• The tasks:
- a) Which forms did traditional religion take in The Gambia before Islam arrived, according to the passage on Islam in The Gambia? List every one.
- b) In the passage on Islam in The Gambia, shorten the paragraph that begins "Before the arrival of Islam traditional religion" while keeping its main facts.

• Document passage:
Historical Foundations of Islam:
What bought the Islamic religion to the Senegambia
basin including The Gambia were the
Berber Arab traders who had regularly crossed the Sahara desert
since 1000 BC. After the death of the Prophet Mohammed in 632
AD Islam had reached North Africa. In the 11th century Futa
Toro, in Senegal, was converted to Islam. In the same century
the puritanical Almoravid movement made an appearance among the
Berber tribes of Southern Mauritania and made a strong religious
impact there. It was these converted people who laid the introduced
and laid the foundations of the religion
in The Gambia and Senegal.
Before the arrival of Islam traditional religion was part and
parcel of everyday life for the people of The Gambia and was well
entrenched in people's existing belief system. This took on the
form of animism, ancestor
worship and a pantheon of gods representing elements of their
environment such as a god of the earth, a god of the animal kingdom
and so on. And yet the majority of Gambians embraced Islam until
today 90% of the population are Muslims
and only 1% admit to adhering to animists beliefs.
Reasons For Acceptance:
The early spread of the religion was
due to several factors which were social, economic and political.
The fact that early conversion took place at the terminus of the
routes of the Trans-Saharan Trade is significant. In these trading
cities lived different peoples, removed from their own closed
village societies where the success of the harvest was held to
depend on fertility rites and sacrifices made to the local gods.

• Dataset extract:
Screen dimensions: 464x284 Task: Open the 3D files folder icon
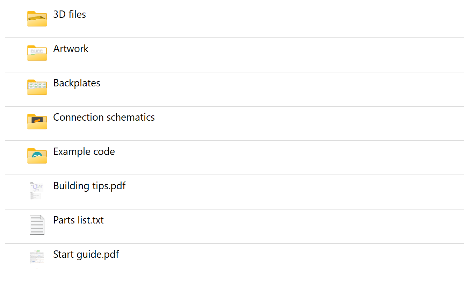(x=37, y=19)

• Outputs for the tasks:
- a)
- Animism
- Ancestor worship
- A pantheon of gods representing elements of the environment

- b) Before Islam arrived, traditional religion was deeply rooted in everyday Gambian life. It took the form of animism, ancestor worship, and a pantheon of gods tied to the environment, such as a god of the earth and a god of the animal kingdom. Even so, most Gambians embraced Islam. Today 90% of the population is Muslim, and only 1% admit to holding animist beliefs.